*Exercise goal:* Edit the entries starting at the line that contains "The height and" and ending at the end of the entries, replacing "people icon" with "group icon" and keeping everything else unchanged. Return only those lines, and omit the pictures.
# # # # #
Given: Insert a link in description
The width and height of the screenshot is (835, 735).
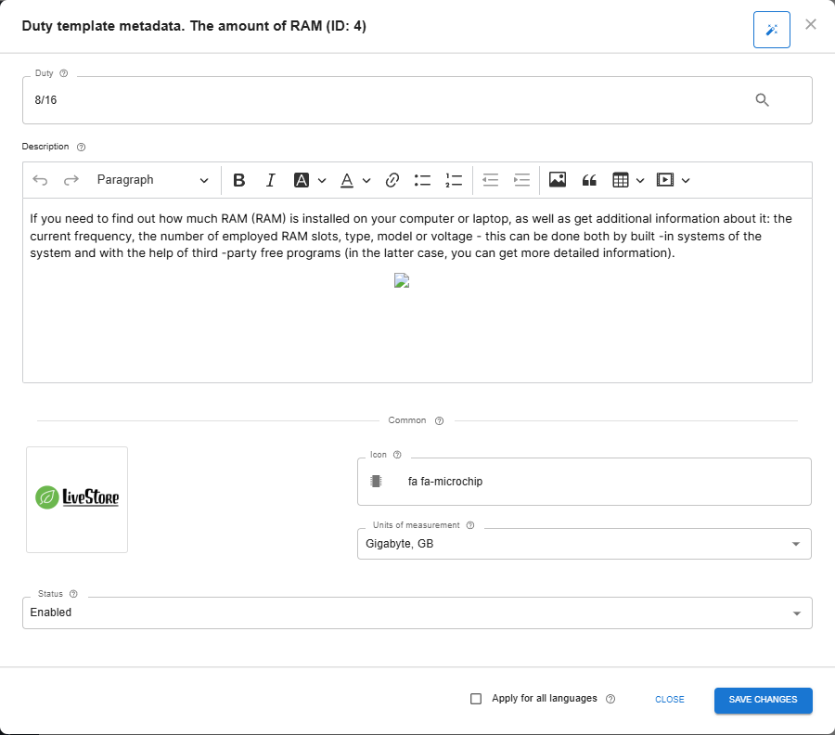Looking at the screenshot, I should pyautogui.click(x=392, y=180).
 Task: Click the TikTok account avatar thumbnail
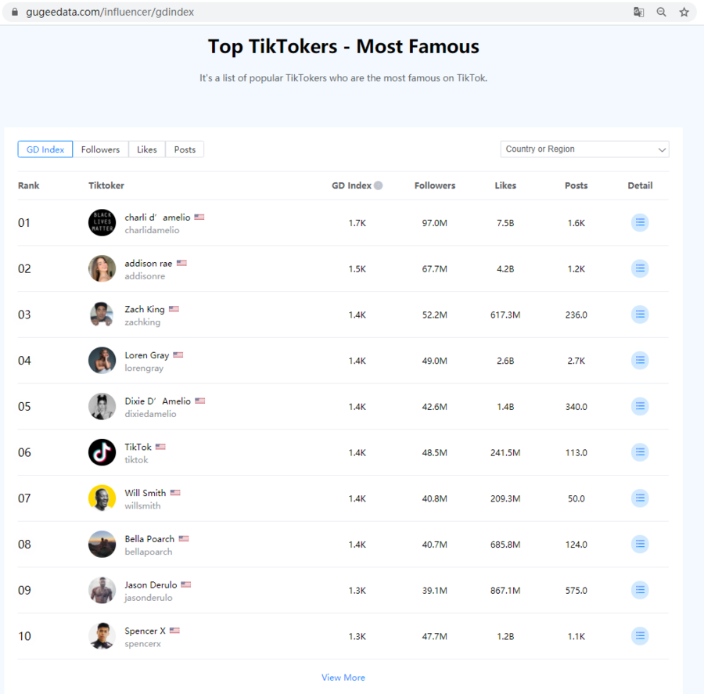(x=102, y=453)

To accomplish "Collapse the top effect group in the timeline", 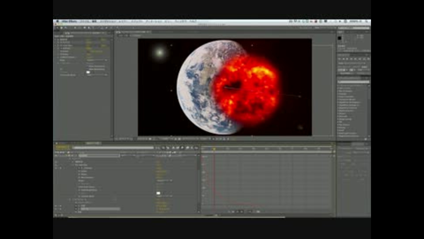I will (73, 162).
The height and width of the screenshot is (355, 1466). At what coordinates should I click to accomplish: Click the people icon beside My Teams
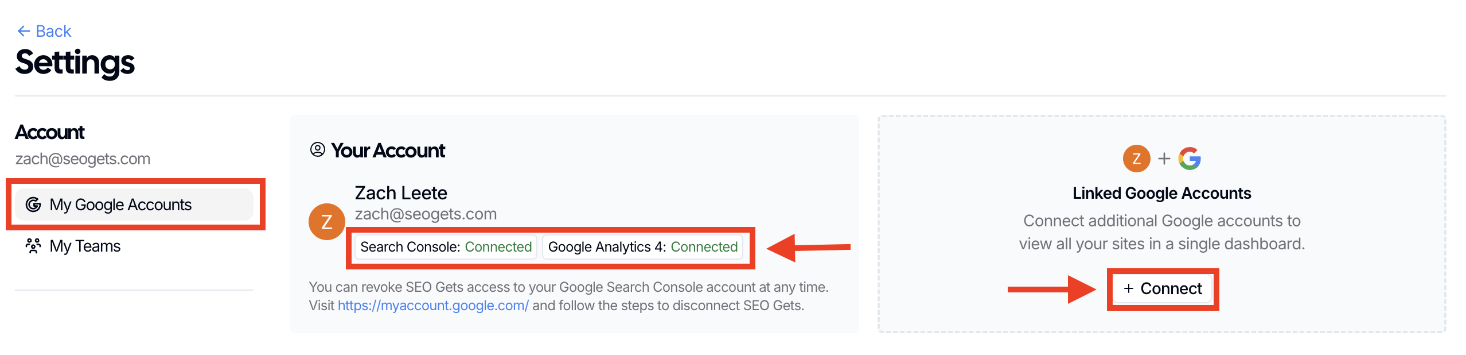[33, 246]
# # # # #
*Task solution:*
The height and width of the screenshot is (355, 1466). At what coordinates should I click to accomplish: Click the group icon beside My Teams
[33, 246]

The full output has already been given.